Abstract:
This genre-bending work takes the novel down
paths not often walked for it documents a dying culture by a couple of this
cultural group, provides elaborate footnotes sure to interest the
anthropologically-minded reader, has portions that are biography and history,
and more. Its richly detailed description of folk and religious practices,
family interactions and breadth in the number and types of scenes and vignettes
provide valuable records of what was, or might have been.
The
story is set in China's largest province – Qinghai – best known for Koknor, the great inland lake
and, more recently, the devastating earthquake in Yushu. Within this
vast land is situated Huzhu Mongghul (Tu) Autonomous County, where the
characters in this novel dwell. Noted by nineteenth century Western explorers,
the Tu are one of China's fifty-six official nationalities.
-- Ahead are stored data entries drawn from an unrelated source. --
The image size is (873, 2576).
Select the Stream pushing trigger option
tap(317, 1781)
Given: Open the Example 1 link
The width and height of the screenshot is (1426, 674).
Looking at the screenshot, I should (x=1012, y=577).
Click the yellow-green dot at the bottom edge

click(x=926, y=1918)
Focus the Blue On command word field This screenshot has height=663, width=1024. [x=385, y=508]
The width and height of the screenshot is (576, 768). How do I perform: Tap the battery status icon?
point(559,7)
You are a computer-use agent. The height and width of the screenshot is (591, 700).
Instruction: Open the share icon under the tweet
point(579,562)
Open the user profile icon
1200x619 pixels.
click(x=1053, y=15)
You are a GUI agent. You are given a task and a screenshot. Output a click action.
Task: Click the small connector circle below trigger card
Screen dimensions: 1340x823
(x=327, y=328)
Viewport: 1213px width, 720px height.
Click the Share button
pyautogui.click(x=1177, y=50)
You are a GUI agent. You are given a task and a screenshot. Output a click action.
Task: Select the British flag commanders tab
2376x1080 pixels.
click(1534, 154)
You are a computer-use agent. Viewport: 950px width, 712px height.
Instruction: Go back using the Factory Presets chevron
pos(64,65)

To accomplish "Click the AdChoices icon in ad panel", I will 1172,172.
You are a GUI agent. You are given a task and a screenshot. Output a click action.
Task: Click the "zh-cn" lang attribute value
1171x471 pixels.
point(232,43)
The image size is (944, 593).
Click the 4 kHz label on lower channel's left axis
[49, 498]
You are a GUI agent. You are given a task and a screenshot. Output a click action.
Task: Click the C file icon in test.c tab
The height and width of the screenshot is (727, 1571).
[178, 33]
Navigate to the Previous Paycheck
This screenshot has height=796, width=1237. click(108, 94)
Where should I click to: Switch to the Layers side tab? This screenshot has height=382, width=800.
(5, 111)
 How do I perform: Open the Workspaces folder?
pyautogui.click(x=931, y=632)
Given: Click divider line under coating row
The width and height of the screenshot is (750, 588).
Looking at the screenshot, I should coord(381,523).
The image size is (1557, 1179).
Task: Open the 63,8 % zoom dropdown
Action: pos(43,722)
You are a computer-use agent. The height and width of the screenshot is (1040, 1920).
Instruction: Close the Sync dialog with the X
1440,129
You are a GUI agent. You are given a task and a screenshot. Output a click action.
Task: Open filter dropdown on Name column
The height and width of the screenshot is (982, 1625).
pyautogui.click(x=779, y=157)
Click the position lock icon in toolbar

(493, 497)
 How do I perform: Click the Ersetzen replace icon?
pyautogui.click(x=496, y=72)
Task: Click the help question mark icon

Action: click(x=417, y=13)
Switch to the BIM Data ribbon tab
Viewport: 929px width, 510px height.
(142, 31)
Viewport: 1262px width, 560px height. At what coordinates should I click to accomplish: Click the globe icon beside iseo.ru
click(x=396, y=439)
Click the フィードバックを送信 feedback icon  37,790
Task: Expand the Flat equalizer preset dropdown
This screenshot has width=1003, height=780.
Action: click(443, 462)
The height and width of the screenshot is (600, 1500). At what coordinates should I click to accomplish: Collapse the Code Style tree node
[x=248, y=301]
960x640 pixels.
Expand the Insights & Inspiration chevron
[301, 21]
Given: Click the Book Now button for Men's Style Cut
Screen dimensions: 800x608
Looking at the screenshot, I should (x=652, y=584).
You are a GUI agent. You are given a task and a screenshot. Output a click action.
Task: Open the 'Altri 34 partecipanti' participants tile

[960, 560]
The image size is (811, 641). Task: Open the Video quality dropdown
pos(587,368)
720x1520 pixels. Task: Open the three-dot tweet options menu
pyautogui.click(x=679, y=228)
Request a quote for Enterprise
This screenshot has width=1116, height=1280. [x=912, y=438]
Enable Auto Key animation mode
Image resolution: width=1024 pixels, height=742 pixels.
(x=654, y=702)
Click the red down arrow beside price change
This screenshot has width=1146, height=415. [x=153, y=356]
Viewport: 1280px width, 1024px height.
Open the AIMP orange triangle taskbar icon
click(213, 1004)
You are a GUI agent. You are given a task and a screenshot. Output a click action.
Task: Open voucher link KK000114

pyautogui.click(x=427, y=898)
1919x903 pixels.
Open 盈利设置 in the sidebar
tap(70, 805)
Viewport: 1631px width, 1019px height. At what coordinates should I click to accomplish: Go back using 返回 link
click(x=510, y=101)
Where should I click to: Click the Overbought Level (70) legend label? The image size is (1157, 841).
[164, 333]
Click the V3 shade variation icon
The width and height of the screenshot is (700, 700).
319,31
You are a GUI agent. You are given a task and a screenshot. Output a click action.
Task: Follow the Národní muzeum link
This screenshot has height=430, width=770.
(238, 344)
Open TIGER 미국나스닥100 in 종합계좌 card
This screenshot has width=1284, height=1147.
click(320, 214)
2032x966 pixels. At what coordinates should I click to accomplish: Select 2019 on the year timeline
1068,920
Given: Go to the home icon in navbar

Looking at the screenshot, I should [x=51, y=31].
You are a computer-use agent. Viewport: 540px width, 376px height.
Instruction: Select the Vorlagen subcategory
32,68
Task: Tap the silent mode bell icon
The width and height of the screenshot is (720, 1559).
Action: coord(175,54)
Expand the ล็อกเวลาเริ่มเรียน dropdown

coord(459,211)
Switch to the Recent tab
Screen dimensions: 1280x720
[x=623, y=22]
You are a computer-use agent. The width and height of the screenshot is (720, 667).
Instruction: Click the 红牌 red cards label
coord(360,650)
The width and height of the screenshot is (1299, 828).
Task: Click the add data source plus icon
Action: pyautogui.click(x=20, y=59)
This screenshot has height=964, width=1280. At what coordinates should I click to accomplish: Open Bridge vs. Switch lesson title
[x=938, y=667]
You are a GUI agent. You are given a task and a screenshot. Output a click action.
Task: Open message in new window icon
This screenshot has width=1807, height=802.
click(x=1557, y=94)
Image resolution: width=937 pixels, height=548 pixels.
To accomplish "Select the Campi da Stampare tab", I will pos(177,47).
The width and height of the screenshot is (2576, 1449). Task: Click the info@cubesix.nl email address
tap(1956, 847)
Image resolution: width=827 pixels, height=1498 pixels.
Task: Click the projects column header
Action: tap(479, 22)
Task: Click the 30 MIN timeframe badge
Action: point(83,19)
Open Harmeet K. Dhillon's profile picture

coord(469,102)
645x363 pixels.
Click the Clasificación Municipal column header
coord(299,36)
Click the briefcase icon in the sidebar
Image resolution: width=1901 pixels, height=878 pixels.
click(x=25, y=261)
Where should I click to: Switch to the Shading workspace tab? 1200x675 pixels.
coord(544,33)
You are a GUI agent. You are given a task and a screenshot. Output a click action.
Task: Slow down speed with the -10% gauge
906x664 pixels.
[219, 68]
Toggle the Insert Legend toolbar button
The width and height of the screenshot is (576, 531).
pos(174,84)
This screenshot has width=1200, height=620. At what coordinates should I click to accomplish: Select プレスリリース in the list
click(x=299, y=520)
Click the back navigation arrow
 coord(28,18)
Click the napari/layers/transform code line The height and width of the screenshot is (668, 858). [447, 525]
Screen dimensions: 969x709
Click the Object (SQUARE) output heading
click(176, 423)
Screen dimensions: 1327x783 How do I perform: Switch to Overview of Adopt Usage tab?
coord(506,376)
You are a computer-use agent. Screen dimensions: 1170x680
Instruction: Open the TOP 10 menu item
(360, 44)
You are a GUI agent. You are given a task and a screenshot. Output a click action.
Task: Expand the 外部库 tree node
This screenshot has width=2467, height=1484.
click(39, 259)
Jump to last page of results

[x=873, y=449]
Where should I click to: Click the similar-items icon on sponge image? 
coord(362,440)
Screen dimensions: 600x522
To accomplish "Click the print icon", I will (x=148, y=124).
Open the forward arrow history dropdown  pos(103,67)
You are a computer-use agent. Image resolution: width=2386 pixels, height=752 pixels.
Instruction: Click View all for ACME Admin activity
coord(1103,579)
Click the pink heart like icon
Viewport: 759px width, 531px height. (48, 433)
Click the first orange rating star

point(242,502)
Speaking a language
with close links to Mongolian, the Mongghul are much influenced by Tibetan
religion, while retaining, as this novel details, many complex folk religious
beliefs and practices.
The
novel begins a year before the advent of the twentieth century and ends a
century later, spanning a time when Mongghul culture was vigorous to a time
when much had been lost.
Women
figure prominently in this work. The main character, Xjirimu,
refuses to discipline one of her sons, who so brutally abuses his wife that she
dies while fleeing the home. The dead woman's family exacts revenge that
inspires Xjirimu to lead her ruined family to a new home in a wild, dangerous
land where a wolf kills an infant left unattended as Xjirimu weeds nearby with
her daughters.
Xjirimu is to repeat history. Her
sole surviving son brings a wife, Zhualimaxji, into a home ruled by Xjirimu and
her three daughters, each of whom have undergone a ritual that allows them to
see men and have children while remaining unmarried. It is not the son, this
time, who abuses his wife, but Xjirimu and the sisters. The wife flees. Where
she goes and her ensuing life is vividly described by the writers, who visited
her. The runaway wife describes how much she missed her homeland to
which she never returned: "I climbed the mountain behind my village and
gazed at my ancestral home. I wanted to fly there." She died a month after
the authors' visit.
Limusishiden
and Jugui have accomplished something astonishing for they have taken us into a
culture that only locals could write about so incisively, with such authority
and compassion, and so unapologetically. In so doing they have created an
enduring record of this vanishing culture.